> MATERIAL FOR THIS EXERCISE:
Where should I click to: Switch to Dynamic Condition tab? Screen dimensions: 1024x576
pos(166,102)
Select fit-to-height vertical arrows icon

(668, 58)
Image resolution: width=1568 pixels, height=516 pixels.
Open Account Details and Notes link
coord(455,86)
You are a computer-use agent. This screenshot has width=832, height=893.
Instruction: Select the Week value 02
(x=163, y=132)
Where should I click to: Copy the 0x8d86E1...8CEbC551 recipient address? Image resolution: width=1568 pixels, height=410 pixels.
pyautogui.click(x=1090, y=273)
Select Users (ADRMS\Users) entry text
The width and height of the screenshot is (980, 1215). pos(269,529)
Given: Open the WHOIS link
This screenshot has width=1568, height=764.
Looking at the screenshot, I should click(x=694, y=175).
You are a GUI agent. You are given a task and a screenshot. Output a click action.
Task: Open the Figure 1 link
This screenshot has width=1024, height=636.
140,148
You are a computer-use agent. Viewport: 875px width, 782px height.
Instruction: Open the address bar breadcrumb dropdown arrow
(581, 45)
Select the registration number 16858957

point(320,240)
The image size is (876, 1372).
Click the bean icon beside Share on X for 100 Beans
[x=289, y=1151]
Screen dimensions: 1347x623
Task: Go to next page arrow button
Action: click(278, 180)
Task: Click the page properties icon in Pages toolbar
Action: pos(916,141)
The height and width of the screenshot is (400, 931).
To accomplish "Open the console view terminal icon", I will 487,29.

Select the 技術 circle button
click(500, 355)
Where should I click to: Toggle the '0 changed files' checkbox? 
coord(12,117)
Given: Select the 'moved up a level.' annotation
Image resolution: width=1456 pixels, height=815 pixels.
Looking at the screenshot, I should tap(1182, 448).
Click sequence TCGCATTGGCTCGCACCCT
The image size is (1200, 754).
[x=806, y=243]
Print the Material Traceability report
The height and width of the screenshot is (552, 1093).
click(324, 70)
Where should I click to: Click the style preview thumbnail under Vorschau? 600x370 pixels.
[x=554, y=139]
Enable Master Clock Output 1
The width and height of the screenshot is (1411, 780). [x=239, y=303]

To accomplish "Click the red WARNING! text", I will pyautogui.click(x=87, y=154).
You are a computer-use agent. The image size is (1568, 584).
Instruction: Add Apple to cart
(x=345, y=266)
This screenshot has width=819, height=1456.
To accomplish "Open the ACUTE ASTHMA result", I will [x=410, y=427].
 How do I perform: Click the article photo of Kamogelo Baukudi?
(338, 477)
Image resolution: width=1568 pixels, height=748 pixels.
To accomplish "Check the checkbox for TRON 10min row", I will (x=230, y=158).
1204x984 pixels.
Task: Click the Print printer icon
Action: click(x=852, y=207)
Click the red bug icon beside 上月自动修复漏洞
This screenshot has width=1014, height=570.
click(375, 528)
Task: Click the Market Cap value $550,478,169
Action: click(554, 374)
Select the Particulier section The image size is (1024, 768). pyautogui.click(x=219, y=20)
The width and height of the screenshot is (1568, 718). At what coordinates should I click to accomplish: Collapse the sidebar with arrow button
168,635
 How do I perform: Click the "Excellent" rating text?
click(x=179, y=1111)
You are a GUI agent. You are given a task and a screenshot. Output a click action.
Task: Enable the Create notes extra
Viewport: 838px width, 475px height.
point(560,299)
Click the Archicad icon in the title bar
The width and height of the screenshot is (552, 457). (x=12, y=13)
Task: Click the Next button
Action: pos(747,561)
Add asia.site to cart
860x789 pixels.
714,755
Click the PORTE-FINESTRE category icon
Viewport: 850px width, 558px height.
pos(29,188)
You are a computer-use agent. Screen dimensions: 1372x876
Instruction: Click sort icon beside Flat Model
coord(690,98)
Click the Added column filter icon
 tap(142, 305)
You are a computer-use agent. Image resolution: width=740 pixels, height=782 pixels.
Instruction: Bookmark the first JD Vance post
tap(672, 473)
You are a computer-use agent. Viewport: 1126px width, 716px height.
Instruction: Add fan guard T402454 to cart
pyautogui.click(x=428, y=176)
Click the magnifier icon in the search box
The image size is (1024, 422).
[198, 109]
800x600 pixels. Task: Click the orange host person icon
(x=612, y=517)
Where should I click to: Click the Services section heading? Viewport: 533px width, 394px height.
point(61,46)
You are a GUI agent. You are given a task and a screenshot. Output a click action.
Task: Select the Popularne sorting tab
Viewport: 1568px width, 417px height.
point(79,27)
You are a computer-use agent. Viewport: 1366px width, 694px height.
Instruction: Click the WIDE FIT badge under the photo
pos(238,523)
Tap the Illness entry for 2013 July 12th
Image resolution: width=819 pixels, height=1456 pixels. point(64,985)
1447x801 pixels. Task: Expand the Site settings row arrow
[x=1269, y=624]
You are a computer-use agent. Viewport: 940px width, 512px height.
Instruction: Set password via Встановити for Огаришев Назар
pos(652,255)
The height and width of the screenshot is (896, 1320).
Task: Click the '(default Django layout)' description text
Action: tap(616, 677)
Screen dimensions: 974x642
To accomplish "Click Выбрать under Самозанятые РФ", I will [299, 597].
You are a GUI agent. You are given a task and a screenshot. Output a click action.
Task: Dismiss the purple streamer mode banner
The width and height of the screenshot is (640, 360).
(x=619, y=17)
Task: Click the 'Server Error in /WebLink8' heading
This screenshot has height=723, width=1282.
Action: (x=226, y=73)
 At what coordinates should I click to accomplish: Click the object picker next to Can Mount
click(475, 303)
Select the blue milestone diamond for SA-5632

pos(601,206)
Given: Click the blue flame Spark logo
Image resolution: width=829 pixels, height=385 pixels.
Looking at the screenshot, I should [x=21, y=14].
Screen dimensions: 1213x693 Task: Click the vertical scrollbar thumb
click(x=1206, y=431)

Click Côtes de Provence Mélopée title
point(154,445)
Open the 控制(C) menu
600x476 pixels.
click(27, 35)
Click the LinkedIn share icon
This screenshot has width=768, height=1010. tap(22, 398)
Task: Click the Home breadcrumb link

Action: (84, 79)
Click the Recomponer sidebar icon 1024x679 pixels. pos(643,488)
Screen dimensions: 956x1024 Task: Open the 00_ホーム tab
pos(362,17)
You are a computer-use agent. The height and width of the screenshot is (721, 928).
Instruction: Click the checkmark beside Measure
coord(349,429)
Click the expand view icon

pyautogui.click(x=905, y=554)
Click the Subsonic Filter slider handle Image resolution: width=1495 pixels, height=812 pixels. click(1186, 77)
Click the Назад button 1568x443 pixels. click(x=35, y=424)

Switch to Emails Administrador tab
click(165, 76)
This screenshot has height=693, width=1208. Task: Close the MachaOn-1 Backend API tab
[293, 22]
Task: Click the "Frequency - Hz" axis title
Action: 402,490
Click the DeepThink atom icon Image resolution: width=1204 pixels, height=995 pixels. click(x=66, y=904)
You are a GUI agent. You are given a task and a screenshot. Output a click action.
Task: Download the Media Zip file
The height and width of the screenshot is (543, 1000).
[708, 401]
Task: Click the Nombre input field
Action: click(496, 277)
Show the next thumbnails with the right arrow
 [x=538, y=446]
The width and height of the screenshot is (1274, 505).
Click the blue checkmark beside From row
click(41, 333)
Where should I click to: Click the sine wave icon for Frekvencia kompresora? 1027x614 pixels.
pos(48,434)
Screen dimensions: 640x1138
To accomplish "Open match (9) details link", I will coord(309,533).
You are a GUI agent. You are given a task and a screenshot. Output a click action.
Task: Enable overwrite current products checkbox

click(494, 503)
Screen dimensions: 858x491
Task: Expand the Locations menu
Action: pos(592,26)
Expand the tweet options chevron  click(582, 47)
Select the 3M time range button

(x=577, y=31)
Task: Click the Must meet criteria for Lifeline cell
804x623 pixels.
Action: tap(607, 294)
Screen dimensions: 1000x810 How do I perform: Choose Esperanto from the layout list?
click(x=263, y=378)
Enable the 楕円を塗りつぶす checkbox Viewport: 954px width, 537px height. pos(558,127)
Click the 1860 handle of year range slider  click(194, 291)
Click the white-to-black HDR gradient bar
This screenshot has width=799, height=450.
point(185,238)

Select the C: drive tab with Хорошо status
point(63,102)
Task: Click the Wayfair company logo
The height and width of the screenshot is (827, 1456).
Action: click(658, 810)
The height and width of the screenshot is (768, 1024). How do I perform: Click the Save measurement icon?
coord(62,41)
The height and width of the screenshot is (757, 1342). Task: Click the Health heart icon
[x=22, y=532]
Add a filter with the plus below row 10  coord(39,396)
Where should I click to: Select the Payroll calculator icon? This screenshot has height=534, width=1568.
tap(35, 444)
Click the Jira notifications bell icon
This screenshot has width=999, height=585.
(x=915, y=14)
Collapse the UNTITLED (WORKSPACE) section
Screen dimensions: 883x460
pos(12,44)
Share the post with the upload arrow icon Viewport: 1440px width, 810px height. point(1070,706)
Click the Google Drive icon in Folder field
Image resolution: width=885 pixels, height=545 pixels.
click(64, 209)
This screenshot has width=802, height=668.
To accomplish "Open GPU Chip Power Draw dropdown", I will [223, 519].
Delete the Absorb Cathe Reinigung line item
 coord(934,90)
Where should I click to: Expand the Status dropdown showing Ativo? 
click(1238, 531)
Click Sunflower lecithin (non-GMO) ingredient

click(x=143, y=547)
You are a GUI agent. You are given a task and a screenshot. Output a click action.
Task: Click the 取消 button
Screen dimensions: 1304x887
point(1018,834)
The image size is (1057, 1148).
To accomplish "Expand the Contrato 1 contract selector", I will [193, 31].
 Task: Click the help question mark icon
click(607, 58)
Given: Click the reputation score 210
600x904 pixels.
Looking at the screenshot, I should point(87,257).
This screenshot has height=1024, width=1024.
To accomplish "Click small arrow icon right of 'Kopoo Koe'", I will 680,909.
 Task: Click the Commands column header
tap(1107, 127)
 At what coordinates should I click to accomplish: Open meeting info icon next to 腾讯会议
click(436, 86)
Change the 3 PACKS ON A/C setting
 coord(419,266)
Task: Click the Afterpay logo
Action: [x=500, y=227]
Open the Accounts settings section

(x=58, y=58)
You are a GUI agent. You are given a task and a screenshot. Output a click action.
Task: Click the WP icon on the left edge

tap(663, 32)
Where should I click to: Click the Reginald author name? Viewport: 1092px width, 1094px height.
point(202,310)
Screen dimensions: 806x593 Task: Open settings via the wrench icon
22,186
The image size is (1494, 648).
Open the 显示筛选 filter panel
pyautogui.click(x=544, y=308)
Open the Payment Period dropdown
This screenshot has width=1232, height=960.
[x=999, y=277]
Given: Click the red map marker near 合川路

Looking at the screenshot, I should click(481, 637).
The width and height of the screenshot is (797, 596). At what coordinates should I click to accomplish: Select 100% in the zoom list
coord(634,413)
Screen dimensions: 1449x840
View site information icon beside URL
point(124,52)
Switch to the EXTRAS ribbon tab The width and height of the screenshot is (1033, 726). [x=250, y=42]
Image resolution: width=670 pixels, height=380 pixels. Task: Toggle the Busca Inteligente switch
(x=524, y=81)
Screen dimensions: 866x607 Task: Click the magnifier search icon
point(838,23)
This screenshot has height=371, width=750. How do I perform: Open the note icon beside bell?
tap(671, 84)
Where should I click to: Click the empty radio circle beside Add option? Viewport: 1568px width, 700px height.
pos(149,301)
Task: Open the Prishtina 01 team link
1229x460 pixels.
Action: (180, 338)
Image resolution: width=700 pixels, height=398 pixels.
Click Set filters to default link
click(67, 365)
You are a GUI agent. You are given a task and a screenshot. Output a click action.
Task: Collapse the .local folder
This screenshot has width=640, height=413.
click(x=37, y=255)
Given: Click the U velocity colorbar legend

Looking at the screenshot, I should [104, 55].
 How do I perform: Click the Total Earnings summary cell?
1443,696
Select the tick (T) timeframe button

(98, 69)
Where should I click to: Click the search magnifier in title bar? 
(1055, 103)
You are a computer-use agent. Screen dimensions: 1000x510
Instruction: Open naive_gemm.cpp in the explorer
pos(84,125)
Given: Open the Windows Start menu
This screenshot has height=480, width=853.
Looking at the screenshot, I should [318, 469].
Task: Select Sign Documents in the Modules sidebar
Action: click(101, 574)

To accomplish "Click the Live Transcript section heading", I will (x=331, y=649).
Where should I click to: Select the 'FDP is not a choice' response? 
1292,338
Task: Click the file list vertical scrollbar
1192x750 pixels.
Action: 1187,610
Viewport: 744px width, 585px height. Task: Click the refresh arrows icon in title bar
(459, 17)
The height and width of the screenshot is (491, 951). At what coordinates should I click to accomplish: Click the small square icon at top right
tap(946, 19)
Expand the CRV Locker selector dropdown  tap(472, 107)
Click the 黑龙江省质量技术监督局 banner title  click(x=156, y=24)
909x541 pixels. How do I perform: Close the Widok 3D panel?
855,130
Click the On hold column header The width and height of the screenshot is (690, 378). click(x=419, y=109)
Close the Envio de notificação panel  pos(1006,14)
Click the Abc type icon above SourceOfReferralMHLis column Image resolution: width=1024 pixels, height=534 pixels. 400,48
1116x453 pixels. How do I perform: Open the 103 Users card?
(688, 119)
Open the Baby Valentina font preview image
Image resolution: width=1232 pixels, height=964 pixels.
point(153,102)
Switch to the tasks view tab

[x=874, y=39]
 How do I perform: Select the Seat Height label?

> WHAT TO DO: From the material above, retype precisely the lines between the line holding "The height and width of the screenshot is (491, 951)." and the line holding "Click the Abc", inclusive, and nothing beyond them.

> ANSWER TO THIS EXERCISE:
The height and width of the screenshot is (491, 951). At what coordinates should I click to accomplish: Click the small square icon at top right
tap(946, 19)
Expand the CRV Locker selector dropdown  tap(472, 107)
Click the 黑龙江省质量技术监督局 banner title  click(x=156, y=24)
909x541 pixels. How do I perform: Close the Widok 3D panel?
855,130
Click the On hold column header The width and height of the screenshot is (690, 378). click(x=419, y=109)
Close the Envio de notificação panel  pos(1006,14)
Click the Abc type icon above SourceOfReferralMHLis column Image resolution: width=1024 pixels, height=534 pixels. 400,48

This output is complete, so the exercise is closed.